Carioti changed relatively little in the appearance of Quasimodo, but enlarged the stage and invested heavily in the stage and recording technology. In spite of the inadequate conditions (including rambling premises, often large and tightly packed audience) Quasimodo is known for a high acoustic quality of live concerts. Although large and more appropriate venues exist in Berlin, jazz concerts in Quasimodo are often broadcast within the framework of the Berlin Jazz Festival and Germany Kultur.

The concerts usually begin at 10pm (22:00) on weeknights. Since the late 1990s, the share of jazz in the programme has been criticised as being continuously reduced; over the entire period of its existence however, the Quasimodo programme demonstrates an eclectic mix of different genres, which - taking into account the commercial requirements of an event premises - the public taste sake is changed only gradually.

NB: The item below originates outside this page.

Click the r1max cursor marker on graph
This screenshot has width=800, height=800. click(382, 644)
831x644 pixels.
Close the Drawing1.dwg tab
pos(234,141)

In early 2017, the venue was taken over by Channel Music and Fee Schlennstedt became club manager and head of programming.

In 2019, the Quasimodo was awarded Category 1 "Venue of the Year" by Minister of State for Culture Monika Grütters as part of the "Applaus" venue program prize. In spring 2023, Hendrik Sievert took over the management of the Quasimodo Club and the Quasimodo Bar.

==Notable performers==
Among international artists who have played at Quasimodo are Aki Takase,
Allan Holdsworth,
Alphonse Mouzon,
Bill Pierce,
Billy Cobham,
Chad Wackerman,
Chaka Khan,
Chris Minh Doky,
Dave Weckl,
David Murray,
David Sanborn,
Didier Lockwood,
Dizzy Gillespie,
Ernie Watts,
Frank McComb,
Gerry Brown,
Hansford Rowe,
Hellmut Hattler,
Herman Brood & his Wild Romance,
Jan Akkerman,
Joe Bonamassa,
Joe Zawinul,
John McLaughlin,
Lene Lovich,
Lenny White,
Mani Neumeier,
Mani Neumeier,
Michael Landau,
Michal Urbaniak
Mulgrew Miller,
Nigel Kennedy,
Nippy Noya,
Pat Mastelotto,
Pat Metheny,
Pierre Moerlen,
Poogie Bell,
Randy Brecker,
Robben Ford,
Scott Kinsey,
Stanley Clarke,
Terry Bozzio,
Tom Kennedy,
Torsten de Winkel,
Tony Levin, and many more.
An impromptu one-hour-long appearance by Prince in 1987 following a concert at the Deutschlandhalle concert hall received particular media attention.